### WORK INSTRUCTION
Which lines run from the line with "Open the Bulk edit dropdown" through the line with "Given: Click CT诊断专业 in the department list" in the entries below? Print them exactly, both ends included, and nothing more.

[Saved data entries]
_ _ _ _ _ _ _
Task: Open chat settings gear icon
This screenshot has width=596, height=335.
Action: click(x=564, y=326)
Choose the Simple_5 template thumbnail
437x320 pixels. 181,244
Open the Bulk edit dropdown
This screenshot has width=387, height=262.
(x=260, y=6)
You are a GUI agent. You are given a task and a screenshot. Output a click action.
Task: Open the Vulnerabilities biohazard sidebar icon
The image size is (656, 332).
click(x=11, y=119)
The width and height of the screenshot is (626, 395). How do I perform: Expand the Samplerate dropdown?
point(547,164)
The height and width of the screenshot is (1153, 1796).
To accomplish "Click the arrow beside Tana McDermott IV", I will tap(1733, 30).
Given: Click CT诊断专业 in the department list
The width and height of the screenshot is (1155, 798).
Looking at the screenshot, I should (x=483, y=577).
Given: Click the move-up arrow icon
_ _ _ _ _ _ _
### SOLUTION FOR THIS TASK
Open the Bulk edit dropdown
This screenshot has width=387, height=262.
(x=260, y=6)
You are a GUI agent. You are given a task and a screenshot. Output a click action.
Task: Open the Vulnerabilities biohazard sidebar icon
The image size is (656, 332).
click(x=11, y=119)
The width and height of the screenshot is (626, 395). How do I perform: Expand the Samplerate dropdown?
point(547,164)
The height and width of the screenshot is (1153, 1796).
To accomplish "Click the arrow beside Tana McDermott IV", I will tap(1733, 30).
Given: Click CT诊断专业 in the department list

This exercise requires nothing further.